I think that we should provide a scripted export of the database (or databases) behind drupal.org that has all private data removed and maybe some or all of the content removed.
- It can be useful for performance tuning specifically for drupal.org or benchmarking for patches for Drupal itself.
- People working on the redesign and/or patches for the modules often need dummy data to test with. (I know we have d.o testing profile which makes this easier, but more real data is oftenbetter)
- People can analyze the database more easily compared to scraping the html, storing the results, and then analyzing
- Spammers might get it and set up sites that contain just this content
- Private data is contained in this database
Solutions to the reasons against
- Spammers are already setting up sites based on HTML crawling. And, if necessary to make this generally available, we can remove the data most important to spammers (i.e. node bodies and comment bodies). There are times when the node bodies and comment bodies are still important to people, but that can be addressed later or as a separate issue.
- We can overwrite or remove private data.

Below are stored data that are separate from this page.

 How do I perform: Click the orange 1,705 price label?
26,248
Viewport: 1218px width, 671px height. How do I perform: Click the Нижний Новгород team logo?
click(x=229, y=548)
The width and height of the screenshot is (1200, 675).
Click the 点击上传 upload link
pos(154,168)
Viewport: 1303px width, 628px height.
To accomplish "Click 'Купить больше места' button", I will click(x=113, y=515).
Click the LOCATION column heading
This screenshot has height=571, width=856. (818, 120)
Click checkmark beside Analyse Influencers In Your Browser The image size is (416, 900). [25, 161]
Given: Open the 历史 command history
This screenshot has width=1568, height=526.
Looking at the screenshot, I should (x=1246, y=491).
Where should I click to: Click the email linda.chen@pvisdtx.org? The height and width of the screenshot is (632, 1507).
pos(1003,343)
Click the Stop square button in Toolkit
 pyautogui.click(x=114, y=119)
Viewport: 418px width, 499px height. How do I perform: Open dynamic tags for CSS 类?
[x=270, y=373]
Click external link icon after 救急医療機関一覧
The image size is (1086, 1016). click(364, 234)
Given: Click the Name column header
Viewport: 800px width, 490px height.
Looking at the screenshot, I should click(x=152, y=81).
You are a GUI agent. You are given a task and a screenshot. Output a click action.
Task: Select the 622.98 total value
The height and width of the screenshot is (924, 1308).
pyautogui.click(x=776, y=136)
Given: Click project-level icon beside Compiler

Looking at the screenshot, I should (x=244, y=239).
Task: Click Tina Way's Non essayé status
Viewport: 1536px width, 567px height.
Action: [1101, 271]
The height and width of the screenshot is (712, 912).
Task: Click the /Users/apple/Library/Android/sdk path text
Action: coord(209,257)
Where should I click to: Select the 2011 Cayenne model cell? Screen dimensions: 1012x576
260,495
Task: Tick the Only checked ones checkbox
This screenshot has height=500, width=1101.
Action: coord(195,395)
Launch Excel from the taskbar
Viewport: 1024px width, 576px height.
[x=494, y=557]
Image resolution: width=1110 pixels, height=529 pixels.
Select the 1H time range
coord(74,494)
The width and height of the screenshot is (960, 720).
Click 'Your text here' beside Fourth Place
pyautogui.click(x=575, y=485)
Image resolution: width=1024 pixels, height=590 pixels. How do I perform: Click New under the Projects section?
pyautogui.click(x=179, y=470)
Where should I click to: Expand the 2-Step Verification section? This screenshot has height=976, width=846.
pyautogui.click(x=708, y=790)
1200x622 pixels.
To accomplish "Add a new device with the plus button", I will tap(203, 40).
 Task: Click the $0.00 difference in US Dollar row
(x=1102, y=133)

We already have a script to remove most of the private data and it is used when copies of the database are shared (this happens very infrequently, but it happens and we have a process for it). We should review that a bit more to make sure it handles unpublished content and IP addresses. We should also make sure it removes unnecessary tables like caches and search index which can be calculated on the consuming side rather than included in the download file. Then we really only need some work (which I'm willing to do) to automate the creation of the file and pushing it over to the FTP site for download.